Depuis son lancement en 2007, Google Street View a cartographié des millions de kilomètres de rues, routes, et même chemins à travers le monde. Cette fonction très pratique permet de se promener virtuellement dans le monde entier, avec une vue à la première personne, pour explorer un lieu, ou voir à quoi ressemble réellement une destination.
Cependant, comme l'explique le site spécialisé dans les nouvelles technologies Make Use Of, de parfaits inconnus se servent de cette fonctionnalité de l’outil de cartographie pour dérober des secrets identifiables sur les photos prises aux quatre coins du monde. Des intrus potentiels, des voleurs ou des escrocs peuvent par exemple collecter des informations sur la sécurité des maisons. Des cas existent aussi dans lesquels les photographies permettent de voir précisément où les livreurs déposent habituellement les colis. De potentiels harceleurs en ligne peuvent aussi utiliser Google Maps pour en savoir plus sur leurs victimes. Et ce ne sont là que quelques-unes des façons dont Google Maps peut être utilisé à mauvais escient.
Traumatisés par deux systèmes totalitaires, les Allemands sont extrêmement soucieux de leurs données personnelles
Malgré leurs statuts d’économies parmi les plus avancées du monde, l'Allemagne et l'Autriche sont sur Google Streetview des endroits inaccessibles et inhospitaliers. La raison de cette résistance farouche est, selon le media Big think, liée au fait que les Allemands sont extrêmement protecteurs de leur vie privée. Ils sont choqués par la facilité avec laquelle les Américains (et d'autres) partagent leurs noms, adresses, listes d'amis et historiques d'achat en ligne.

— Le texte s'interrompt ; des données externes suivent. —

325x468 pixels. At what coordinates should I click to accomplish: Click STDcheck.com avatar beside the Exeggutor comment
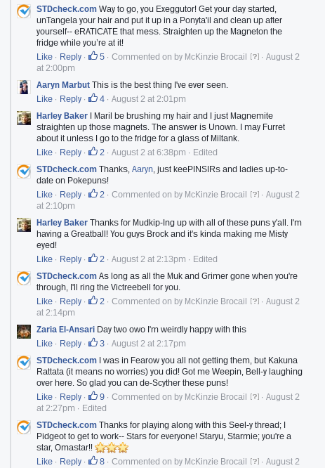coord(24,11)
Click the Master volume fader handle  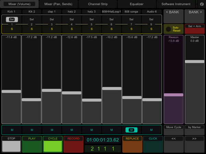click(194, 62)
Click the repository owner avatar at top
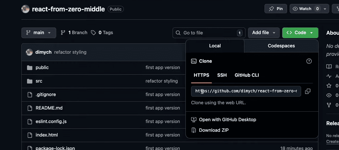 click(25, 9)
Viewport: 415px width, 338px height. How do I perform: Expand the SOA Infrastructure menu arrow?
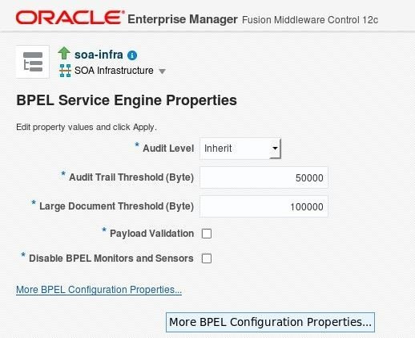click(x=162, y=71)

Selon une étude présentée dans la Harvard Business Review, l'Allemand moyen est prêt à payer jusqu'à 184 dollars pour protéger ses données personnelles de santé. Pour le Britannique moyen, la confidentialité de ces informations ne vaut que 59 dollars. Pour les Américains et les Chinois, cette valeur tombe à des chiffres sous les 10 dollars. Cela s’explique par le fait que les Allemands portent le traumatisme non pas d'un, mais de deux systèmes totalitaires dans leur passé récent : le Troisième Reich nazi et l'Allemagne de l'Est communiste, deux régimes qui imposaient un contrôle total sur leurs citoyens. Dans les deux systèmes, les citoyens cessaient effectivement d'avoir droit à la vie privée et pouvaient être qualifiés de criminels pour des pensées ou des actes privés, entraînant des sanctions sévères.

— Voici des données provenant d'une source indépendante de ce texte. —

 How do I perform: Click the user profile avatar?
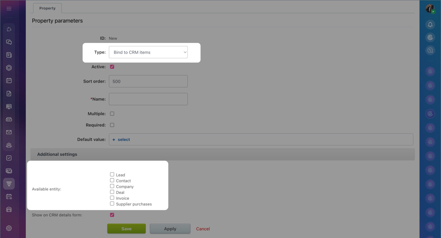pyautogui.click(x=430, y=9)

Au fil des décennies, l'Allemagne a élargi et approfondi sa définition de la vie privée
En 1970, le Land (région) allemand de la Hesse a adopté la première loi sur la protection des données au monde. En 1979, l'Allemagne de l'Ouest a jeté les bases de la Bundesdatenschutzgesetz (BDSG), ou loi fédérale sur la protection des données, dont l'objectif principal était de protéger l'inviolabilité des informations personnelles et privées. Dans les années 1980, des citoyens ont poursuivi avec succès le gouvernement allemand au sujet d'un questionnaire de recensement si détaillé qu'il permettrait au gouvernement d'identifier les individus. Le tribunal a reconnu le droit des citoyens allemands à « l'autodétermination informationnelle » et a bloqué le partage de toute information personnelle avec toute agence ou société gouvernementale.

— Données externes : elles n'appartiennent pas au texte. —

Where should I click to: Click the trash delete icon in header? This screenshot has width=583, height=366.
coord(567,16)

Les Allemands se méfient instinctivement de Google
En août 2010, Google a annoncé qu'il cartographierait les rues des 20 plus grandes villes d'Allemagne, ce qui a provoqué une vague d'indignation. Certaines des “voitures caméras” de Google Streetview ont été vandalisées. Au fil des années, les Allemands élargissent et approfondissent leur définition de la vie privée. Mais cette résistance n’empêche pas les géants du web de s’implanter en Allemagne. Alors que les Allemands se méfient instinctivement de Google, l’entreprise a accaparé plus de 90 % du marché des moteurs de recherche en Allemagne, et près de la moitié des Allemands ont un compte Facebook.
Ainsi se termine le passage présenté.